Records about locating elements on screens:
## BEGIN
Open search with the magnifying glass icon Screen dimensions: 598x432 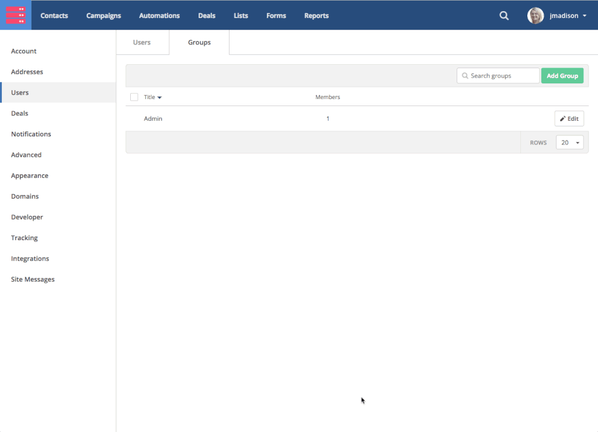504,16
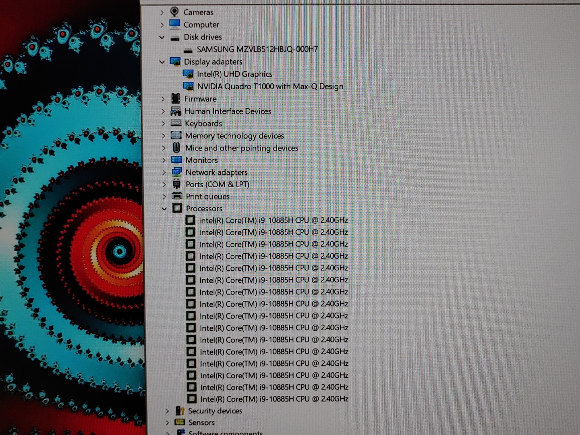
Task: Select NVIDIA Quadro T1000 with Max-Q Design
Action: (270, 86)
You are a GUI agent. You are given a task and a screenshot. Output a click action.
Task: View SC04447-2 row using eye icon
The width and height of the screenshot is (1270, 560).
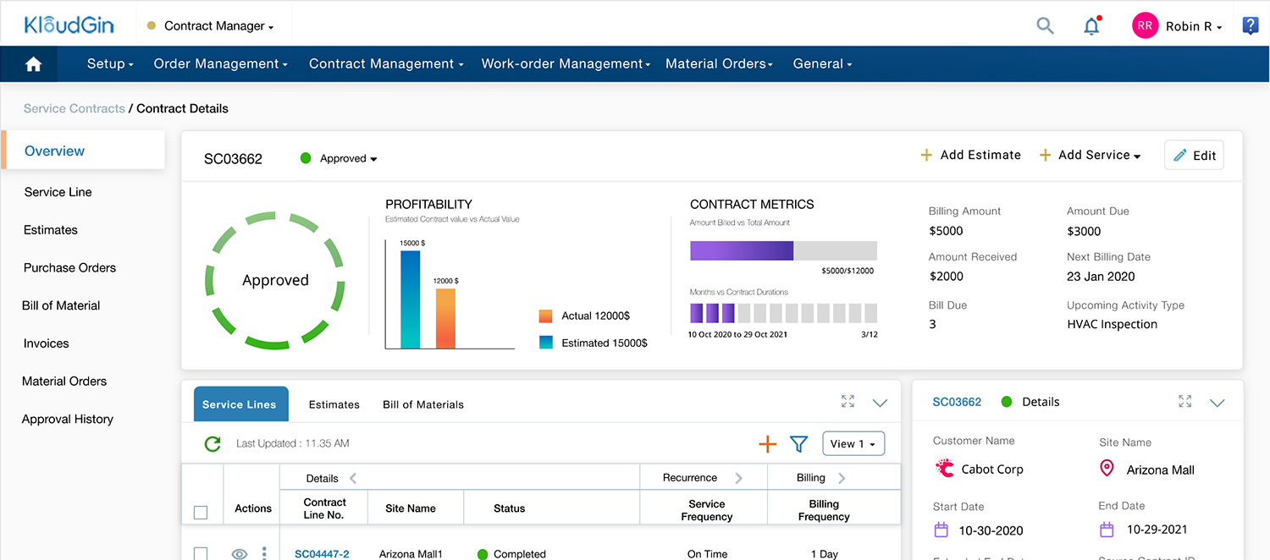tap(240, 553)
## END
WORK INSTRUCTIONS:
Put the lines from the one containing "You are a GUI" through the end of the records, inclusive, into a numbered list, leaving out any blank lines. Omit the pictures from your answer.

RESULT:
1. You are a GUI agent. You are given a task and a screenshot. Output a click action.
2. Task: View SC04447-2 row using eye icon
3. The width and height of the screenshot is (1270, 560).
4. tap(240, 553)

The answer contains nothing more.